Filename = Category + Tags (Evocativity: Low-Medium, Consistency: High, Stability: High): In this method if you have an article about trains, you would have the file name as something such as: 2022-10-29-article-trains. This is more stable than the title because while writing an article the title may change many times, but it is less likely for the category/tags to change. However, the downside of this stability is the fact that it is less evocative; you have the tag to go on, but that’s about it. A modified version would be to add some topic noun to the end of the filename that is more indicative of the file content, but even still I am skeptical about the actual utility of this method.

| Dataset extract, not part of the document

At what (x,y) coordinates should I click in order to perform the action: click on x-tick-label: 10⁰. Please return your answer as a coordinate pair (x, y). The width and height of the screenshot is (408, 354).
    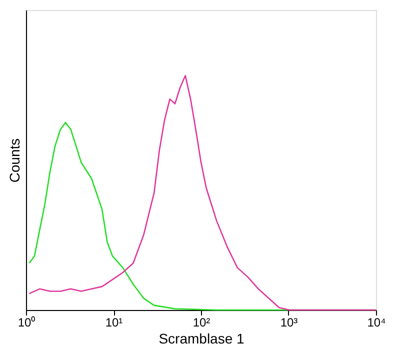
    Looking at the image, I should click on (27, 323).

Filename = Title (Evocativity: Medium-High, Consistency: Low-High, Stability: Low-High): This method is evocative because the title is probably the most informative token for indicating file contents. If you don’t rename your files a lot or ever, then this method is also stable. However, if you do tend to update titles, you could simply modify the frontmatter title parameter instead of the filename. In this way, the evocativity of the file name is a bit diminished, but in return you get more stability. This loss of evocativity leads to a case of something called name drift, where the file name is different than the display name and could get confusing for you. This is abstracted away from the user so they won’t know anything, but it more matters for you as the editor of the content.

I implicitly chose this method when I started this blog, but this system works for me. While my file names and display titles don’t entirely match up, I would much prefer that than having to update post_url backlinks every time I want to adjust a title. My titles are usually small iterations and are still evocative, but your mileage may vary.